Saved data entries:
+ + + +
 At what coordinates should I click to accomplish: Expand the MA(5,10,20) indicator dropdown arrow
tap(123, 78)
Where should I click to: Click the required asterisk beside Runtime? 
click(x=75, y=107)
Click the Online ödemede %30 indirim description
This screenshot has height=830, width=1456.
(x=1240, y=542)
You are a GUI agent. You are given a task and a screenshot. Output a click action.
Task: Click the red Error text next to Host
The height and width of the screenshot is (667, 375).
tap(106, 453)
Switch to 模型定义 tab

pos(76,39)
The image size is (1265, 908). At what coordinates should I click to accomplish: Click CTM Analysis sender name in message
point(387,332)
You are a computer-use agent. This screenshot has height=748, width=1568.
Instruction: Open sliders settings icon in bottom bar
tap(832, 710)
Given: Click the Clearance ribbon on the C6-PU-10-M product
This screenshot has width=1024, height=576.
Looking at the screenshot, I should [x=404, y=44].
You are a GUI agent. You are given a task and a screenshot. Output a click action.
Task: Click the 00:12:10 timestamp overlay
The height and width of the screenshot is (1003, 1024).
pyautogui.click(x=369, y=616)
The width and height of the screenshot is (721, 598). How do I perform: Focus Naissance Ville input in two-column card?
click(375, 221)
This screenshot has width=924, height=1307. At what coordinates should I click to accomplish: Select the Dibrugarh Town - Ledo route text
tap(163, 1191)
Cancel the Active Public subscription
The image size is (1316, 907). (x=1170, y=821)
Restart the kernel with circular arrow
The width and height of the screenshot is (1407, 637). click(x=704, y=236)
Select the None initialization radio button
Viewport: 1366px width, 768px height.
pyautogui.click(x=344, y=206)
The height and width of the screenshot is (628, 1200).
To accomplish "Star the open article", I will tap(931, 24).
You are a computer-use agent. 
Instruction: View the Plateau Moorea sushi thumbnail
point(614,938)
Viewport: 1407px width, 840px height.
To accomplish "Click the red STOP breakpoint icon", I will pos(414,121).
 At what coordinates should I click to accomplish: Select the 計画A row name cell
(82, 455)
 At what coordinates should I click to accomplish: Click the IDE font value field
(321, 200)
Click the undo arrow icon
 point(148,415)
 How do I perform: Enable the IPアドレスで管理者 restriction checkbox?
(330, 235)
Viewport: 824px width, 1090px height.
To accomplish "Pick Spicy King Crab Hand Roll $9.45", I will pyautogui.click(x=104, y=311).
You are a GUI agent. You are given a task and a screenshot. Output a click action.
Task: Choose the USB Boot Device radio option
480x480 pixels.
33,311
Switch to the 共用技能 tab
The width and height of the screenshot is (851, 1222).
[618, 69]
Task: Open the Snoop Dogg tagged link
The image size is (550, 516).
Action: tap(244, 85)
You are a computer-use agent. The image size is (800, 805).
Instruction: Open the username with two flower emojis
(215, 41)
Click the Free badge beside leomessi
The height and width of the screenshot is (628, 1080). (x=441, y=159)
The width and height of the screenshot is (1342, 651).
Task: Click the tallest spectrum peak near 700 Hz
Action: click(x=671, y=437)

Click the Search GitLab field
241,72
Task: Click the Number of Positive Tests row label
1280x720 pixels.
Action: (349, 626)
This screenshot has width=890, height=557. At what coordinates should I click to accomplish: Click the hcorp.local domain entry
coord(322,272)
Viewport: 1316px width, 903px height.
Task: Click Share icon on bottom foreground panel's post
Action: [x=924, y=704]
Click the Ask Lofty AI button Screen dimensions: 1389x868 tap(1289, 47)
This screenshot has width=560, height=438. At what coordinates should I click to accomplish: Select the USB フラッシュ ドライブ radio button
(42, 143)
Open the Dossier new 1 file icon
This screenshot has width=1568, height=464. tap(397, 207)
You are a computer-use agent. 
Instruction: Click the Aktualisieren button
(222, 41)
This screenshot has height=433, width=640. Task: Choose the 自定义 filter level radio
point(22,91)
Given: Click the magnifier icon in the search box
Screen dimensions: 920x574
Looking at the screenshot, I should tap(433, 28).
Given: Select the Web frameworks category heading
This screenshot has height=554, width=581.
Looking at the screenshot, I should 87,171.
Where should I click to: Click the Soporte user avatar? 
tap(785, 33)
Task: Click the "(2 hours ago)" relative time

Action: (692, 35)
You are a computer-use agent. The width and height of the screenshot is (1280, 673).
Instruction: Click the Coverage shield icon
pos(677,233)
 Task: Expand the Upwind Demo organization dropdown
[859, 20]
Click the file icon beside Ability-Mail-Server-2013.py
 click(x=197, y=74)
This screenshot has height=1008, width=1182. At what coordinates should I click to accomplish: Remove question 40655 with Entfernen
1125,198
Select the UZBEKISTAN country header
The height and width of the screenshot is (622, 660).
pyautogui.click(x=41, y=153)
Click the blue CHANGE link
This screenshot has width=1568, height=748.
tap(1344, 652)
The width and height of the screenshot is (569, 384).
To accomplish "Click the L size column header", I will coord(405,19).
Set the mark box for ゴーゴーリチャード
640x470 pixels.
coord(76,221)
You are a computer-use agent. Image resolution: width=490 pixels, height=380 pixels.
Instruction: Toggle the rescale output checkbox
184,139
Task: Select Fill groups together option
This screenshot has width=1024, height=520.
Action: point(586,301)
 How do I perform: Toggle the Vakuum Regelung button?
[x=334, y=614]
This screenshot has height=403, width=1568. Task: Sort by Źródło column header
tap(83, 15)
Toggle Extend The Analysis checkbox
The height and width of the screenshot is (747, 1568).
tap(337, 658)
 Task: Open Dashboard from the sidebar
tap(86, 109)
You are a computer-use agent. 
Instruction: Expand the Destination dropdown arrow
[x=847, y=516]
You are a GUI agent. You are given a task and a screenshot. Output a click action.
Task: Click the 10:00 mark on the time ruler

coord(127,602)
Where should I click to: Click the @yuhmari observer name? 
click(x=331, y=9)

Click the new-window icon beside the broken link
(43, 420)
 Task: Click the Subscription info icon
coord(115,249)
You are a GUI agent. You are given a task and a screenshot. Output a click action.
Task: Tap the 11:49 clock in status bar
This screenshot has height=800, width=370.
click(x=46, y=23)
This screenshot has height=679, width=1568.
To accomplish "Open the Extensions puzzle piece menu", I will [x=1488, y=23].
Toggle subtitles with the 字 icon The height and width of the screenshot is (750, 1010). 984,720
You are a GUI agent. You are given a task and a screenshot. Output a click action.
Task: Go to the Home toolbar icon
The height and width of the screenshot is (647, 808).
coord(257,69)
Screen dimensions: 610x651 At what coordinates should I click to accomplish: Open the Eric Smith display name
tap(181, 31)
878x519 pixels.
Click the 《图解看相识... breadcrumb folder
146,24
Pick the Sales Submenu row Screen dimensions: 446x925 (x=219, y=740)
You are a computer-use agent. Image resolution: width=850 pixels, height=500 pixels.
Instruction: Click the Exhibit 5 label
+ + + +
• [What the task requires]:
Your task is to restate every record exactly.

• [Task answer]:
 At what coordinates should I click to accomplish: Expand the MA(5,10,20) indicator dropdown arrow
tap(123, 78)
Where should I click to: Click the required asterisk beside Runtime? 
click(x=75, y=107)
Click the Online ödemede %30 indirim description
This screenshot has height=830, width=1456.
(x=1240, y=542)
You are a GUI agent. You are given a task and a screenshot. Output a click action.
Task: Click the red Error text next to Host
The height and width of the screenshot is (667, 375).
tap(106, 453)
Switch to 模型定义 tab

pos(76,39)
The image size is (1265, 908). At what coordinates should I click to accomplish: Click CTM Analysis sender name in message
point(387,332)
You are a computer-use agent. This screenshot has height=748, width=1568.
Instruction: Open sliders settings icon in bottom bar
tap(832, 710)
Given: Click the Clearance ribbon on the C6-PU-10-M product
This screenshot has width=1024, height=576.
Looking at the screenshot, I should [x=404, y=44].
You are a GUI agent. You are given a task and a screenshot. Output a click action.
Task: Click the 00:12:10 timestamp overlay
The height and width of the screenshot is (1003, 1024).
pyautogui.click(x=369, y=616)
The width and height of the screenshot is (721, 598). How do I perform: Focus Naissance Ville input in two-column card?
click(375, 221)
This screenshot has width=924, height=1307. At what coordinates should I click to accomplish: Select the Dibrugarh Town - Ledo route text
tap(163, 1191)
Cancel the Active Public subscription
The image size is (1316, 907). (x=1170, y=821)
Restart the kernel with circular arrow
The width and height of the screenshot is (1407, 637). click(x=704, y=236)
Select the None initialization radio button
Viewport: 1366px width, 768px height.
pyautogui.click(x=344, y=206)
The height and width of the screenshot is (628, 1200).
To accomplish "Star the open article", I will tap(931, 24).
You are a computer-use agent. 
Instruction: View the Plateau Moorea sushi thumbnail
point(614,938)
Viewport: 1407px width, 840px height.
To accomplish "Click the red STOP breakpoint icon", I will pos(414,121).
 At what coordinates should I click to accomplish: Select the 計画A row name cell
(82, 455)
 At what coordinates should I click to accomplish: Click the IDE font value field
(321, 200)
Click the undo arrow icon
 point(148,415)
 How do I perform: Enable the IPアドレスで管理者 restriction checkbox?
(330, 235)
Viewport: 824px width, 1090px height.
To accomplish "Pick Spicy King Crab Hand Roll $9.45", I will pyautogui.click(x=104, y=311).
You are a GUI agent. You are given a task and a screenshot. Output a click action.
Task: Choose the USB Boot Device radio option
480x480 pixels.
33,311
Switch to the 共用技能 tab
The width and height of the screenshot is (851, 1222).
[618, 69]
Task: Open the Snoop Dogg tagged link
The image size is (550, 516).
Action: tap(244, 85)
You are a computer-use agent. The image size is (800, 805).
Instruction: Open the username with two flower emojis
(215, 41)
Click the Free badge beside leomessi
The height and width of the screenshot is (628, 1080). (x=441, y=159)
The width and height of the screenshot is (1342, 651).
Task: Click the tallest spectrum peak near 700 Hz
Action: click(x=671, y=437)

Click the Search GitLab field
241,72
Task: Click the Number of Positive Tests row label
1280x720 pixels.
Action: (349, 626)
This screenshot has width=890, height=557. At what coordinates should I click to accomplish: Click the hcorp.local domain entry
coord(322,272)
Viewport: 1316px width, 903px height.
Task: Click Share icon on bottom foreground panel's post
Action: [x=924, y=704]
Click the Ask Lofty AI button Screen dimensions: 1389x868 tap(1289, 47)
This screenshot has width=560, height=438. At what coordinates should I click to accomplish: Select the USB フラッシュ ドライブ radio button
(42, 143)
Open the Dossier new 1 file icon
This screenshot has width=1568, height=464. tap(397, 207)
You are a computer-use agent. 
Instruction: Click the Aktualisieren button
(222, 41)
This screenshot has height=433, width=640. Task: Choose the 自定义 filter level radio
point(22,91)
Given: Click the magnifier icon in the search box
Screen dimensions: 920x574
Looking at the screenshot, I should tap(433, 28).
Given: Select the Web frameworks category heading
This screenshot has height=554, width=581.
Looking at the screenshot, I should 87,171.
Where should I click to: Click the Soporte user avatar? 
tap(785, 33)
Task: Click the "(2 hours ago)" relative time

Action: (692, 35)
You are a computer-use agent. The width and height of the screenshot is (1280, 673).
Instruction: Click the Coverage shield icon
pos(677,233)
 Task: Expand the Upwind Demo organization dropdown
[859, 20]
Click the file icon beside Ability-Mail-Server-2013.py
 click(x=197, y=74)
This screenshot has height=1008, width=1182. At what coordinates should I click to accomplish: Remove question 40655 with Entfernen
1125,198
Select the UZBEKISTAN country header
The height and width of the screenshot is (622, 660).
pyautogui.click(x=41, y=153)
Click the blue CHANGE link
This screenshot has width=1568, height=748.
tap(1344, 652)
The width and height of the screenshot is (569, 384).
To accomplish "Click the L size column header", I will coord(405,19).
Set the mark box for ゴーゴーリチャード
640x470 pixels.
coord(76,221)
You are a computer-use agent. Image resolution: width=490 pixels, height=380 pixels.
Instruction: Toggle the rescale output checkbox
184,139
Task: Select Fill groups together option
This screenshot has width=1024, height=520.
Action: point(586,301)
 How do I perform: Toggle the Vakuum Regelung button?
[x=334, y=614]
This screenshot has height=403, width=1568. Task: Sort by Źródło column header
tap(83, 15)
Toggle Extend The Analysis checkbox
The height and width of the screenshot is (747, 1568).
tap(337, 658)
 Task: Open Dashboard from the sidebar
tap(86, 109)
You are a computer-use agent. 
Instruction: Expand the Destination dropdown arrow
[x=847, y=516]
You are a GUI agent. You are given a task and a screenshot. Output a click action.
Task: Click the 10:00 mark on the time ruler

coord(127,602)
Where should I click to: Click the @yuhmari observer name? 
click(x=331, y=9)

Click the new-window icon beside the broken link
(43, 420)
 Task: Click the Subscription info icon
coord(115,249)
You are a GUI agent. You are given a task and a screenshot. Output a click action.
Task: Tap the 11:49 clock in status bar
This screenshot has height=800, width=370.
click(x=46, y=23)
This screenshot has height=679, width=1568.
To accomplish "Open the Extensions puzzle piece menu", I will [x=1488, y=23].
Toggle subtitles with the 字 icon The height and width of the screenshot is (750, 1010). 984,720
You are a GUI agent. You are given a task and a screenshot. Output a click action.
Task: Go to the Home toolbar icon
The height and width of the screenshot is (647, 808).
coord(257,69)
Screen dimensions: 610x651 At what coordinates should I click to accomplish: Open the Eric Smith display name
tap(181, 31)
878x519 pixels.
Click the 《图解看相识... breadcrumb folder
146,24
Pick the Sales Submenu row Screen dimensions: 446x925 (x=219, y=740)
You are a computer-use agent. Image resolution: width=850 pixels, height=500 pixels.
Instruction: Click the Exhibit 5 label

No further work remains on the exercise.